Scythian shepherds and horse-riding warriors who inhabited central Asia and eastern Europe about 2,500 years ago may have had cultural roots several thousand kilometers east in Siberia, a new study suggests.SN: 27/7/23).
The remains of at least one person and 18 horses found atop a roughly 2,800-year-old tomb in southern Siberia may come from a Scythian-style sacrificial ceremony for a king or other elite person buried there, report archaeologist Gino Caspari and his colleagues on October 7. Antiquity. Artifacts found in Burial Mound Tunnug 1 include two bronze belt devices decorated with stylized animals like those in later Scythian art, riding equipment, and metal and bone arrowheads.
The people in Tunnug 1 belonged to an unidentified grass population, says Caspari, of the Max Planck Institute for Geoanthropology in Jena, Germany. “Cultural features found in this early burial became key to Scythian culture much further west.” This suggests that it took only a few hundred years for the mounted Siberians to travel west across much of Asia, influencing the artistic and burial practices of the Scythians in the process, the researchers say.

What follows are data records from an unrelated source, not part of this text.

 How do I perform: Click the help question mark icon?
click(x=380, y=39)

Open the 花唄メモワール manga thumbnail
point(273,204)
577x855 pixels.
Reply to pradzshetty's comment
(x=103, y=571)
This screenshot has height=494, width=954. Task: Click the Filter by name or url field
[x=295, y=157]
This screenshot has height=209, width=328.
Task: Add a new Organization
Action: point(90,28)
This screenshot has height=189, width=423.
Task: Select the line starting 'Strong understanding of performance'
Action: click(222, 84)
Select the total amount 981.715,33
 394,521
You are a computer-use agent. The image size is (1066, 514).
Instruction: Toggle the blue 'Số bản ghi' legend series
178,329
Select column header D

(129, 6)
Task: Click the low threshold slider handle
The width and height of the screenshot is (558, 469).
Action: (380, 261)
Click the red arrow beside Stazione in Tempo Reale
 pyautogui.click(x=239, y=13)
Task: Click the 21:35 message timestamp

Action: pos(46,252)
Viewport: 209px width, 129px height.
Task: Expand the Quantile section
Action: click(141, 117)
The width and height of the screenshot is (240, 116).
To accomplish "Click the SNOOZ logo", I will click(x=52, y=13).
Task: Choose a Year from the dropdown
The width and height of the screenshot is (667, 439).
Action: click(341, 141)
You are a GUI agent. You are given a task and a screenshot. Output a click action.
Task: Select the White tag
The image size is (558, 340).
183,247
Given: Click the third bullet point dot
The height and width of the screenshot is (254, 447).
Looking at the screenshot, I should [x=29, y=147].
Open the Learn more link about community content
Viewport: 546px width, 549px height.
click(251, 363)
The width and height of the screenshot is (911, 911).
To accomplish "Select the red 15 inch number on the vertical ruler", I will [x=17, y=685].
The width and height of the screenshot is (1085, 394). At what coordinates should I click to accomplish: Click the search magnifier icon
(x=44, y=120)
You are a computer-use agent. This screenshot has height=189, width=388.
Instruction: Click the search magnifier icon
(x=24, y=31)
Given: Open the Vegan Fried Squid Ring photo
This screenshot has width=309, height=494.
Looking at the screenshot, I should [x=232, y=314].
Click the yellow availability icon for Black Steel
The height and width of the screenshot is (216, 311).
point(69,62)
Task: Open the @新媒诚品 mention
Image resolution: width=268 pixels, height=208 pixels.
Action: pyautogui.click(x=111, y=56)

The discoveries at the Siberian site may represent the remains of a burial ritual like that described by the Greek historian Herodotus for dead Scythian kings in Eurasia, researchers say. In Herodotus’ written account, 50 sacrificial servants for the king rode on 50 sacrificial horses. The dead were held in place atop the ruler’s burial by stakes driven through their bodies, creating a group of “spectral knights”.
The poor preservation of exposed bones in the Siberian area prevents the recovery of the original number of men and horses on the upper surface of the mound. But the remains of birch stakes among the bones and artifacts of Tunnug 1 match a spectral horseman scenario, Caspari says.